What you have to do
Below are the records to transcribe exactly; do not include any images.

Data START

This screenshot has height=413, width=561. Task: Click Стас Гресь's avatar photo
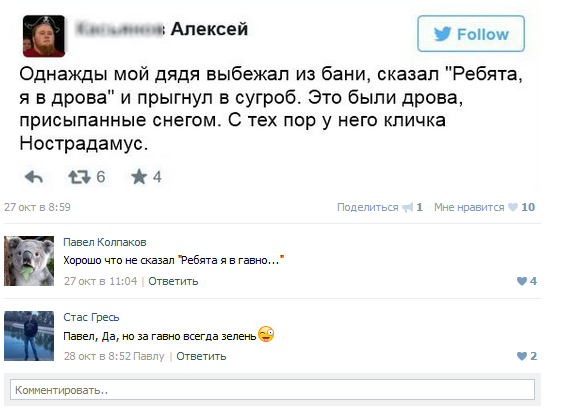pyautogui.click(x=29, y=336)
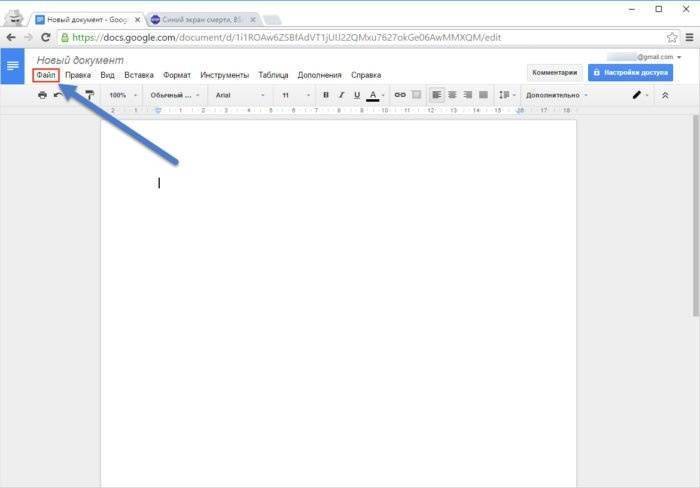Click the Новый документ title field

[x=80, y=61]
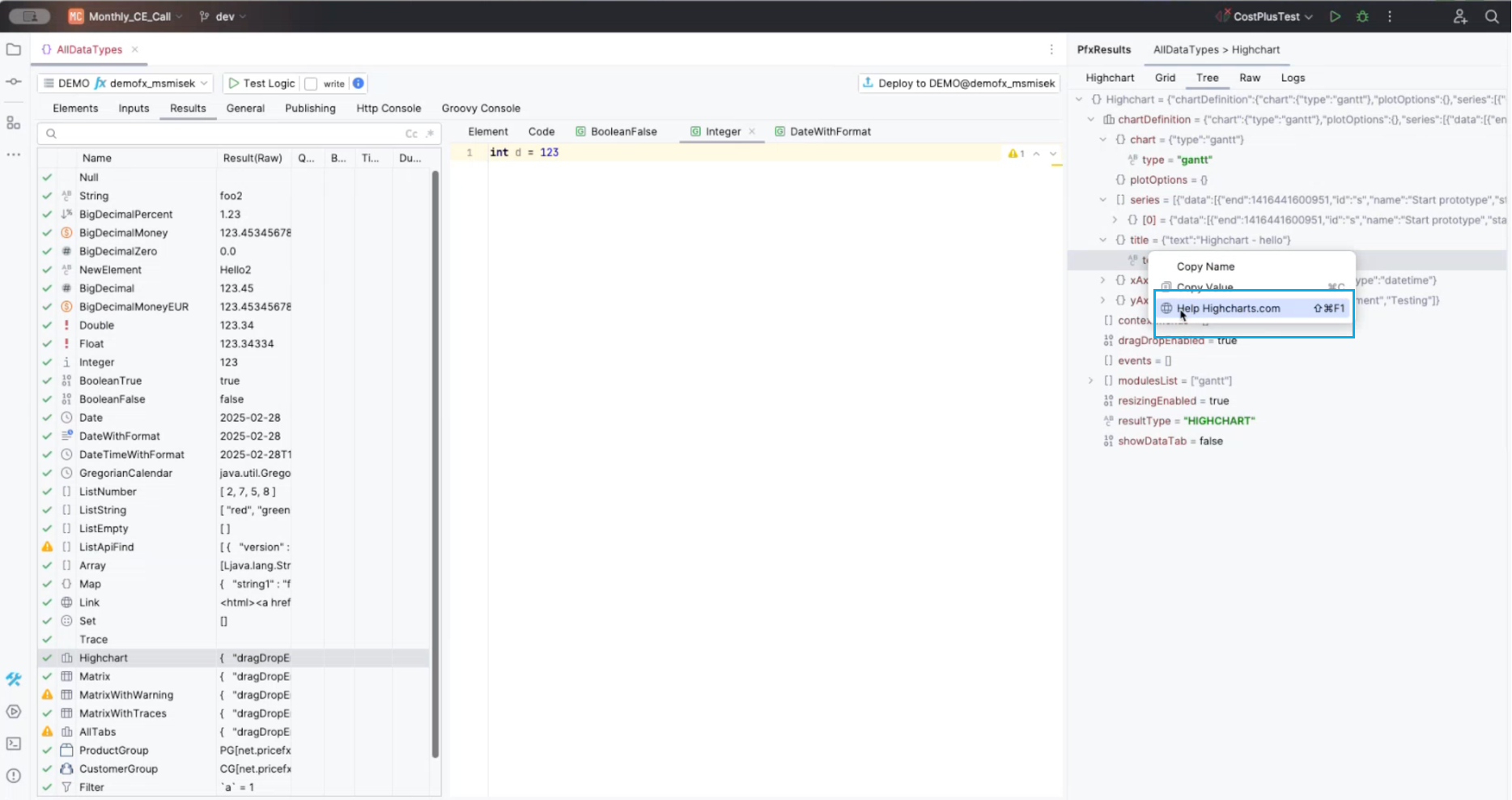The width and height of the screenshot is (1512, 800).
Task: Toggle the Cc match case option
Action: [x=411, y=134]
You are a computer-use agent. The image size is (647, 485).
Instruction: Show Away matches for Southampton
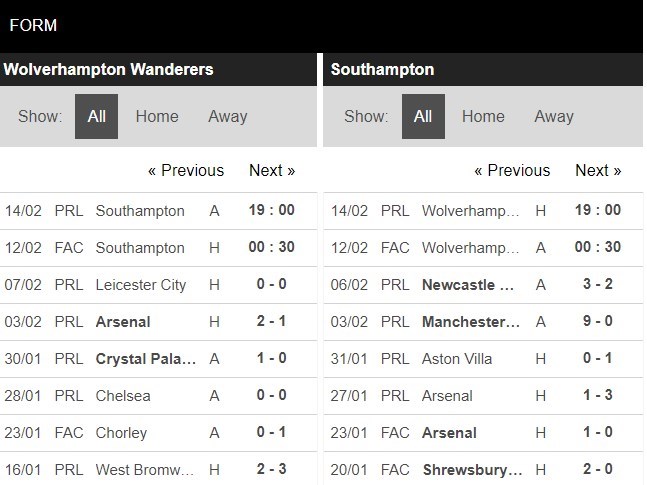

Data END

Answer section
This screenshot has height=413, width=561. Task: Click Стас Гресь's avatar photo
pyautogui.click(x=29, y=336)
Click the Новый документ title field

[x=80, y=61]
The width and height of the screenshot is (1512, 800).
Task: Toggle the Cc match case option
Action: [x=411, y=134]
You are a computer-use agent. The image size is (647, 485).
Instruction: Show Away matches for Southampton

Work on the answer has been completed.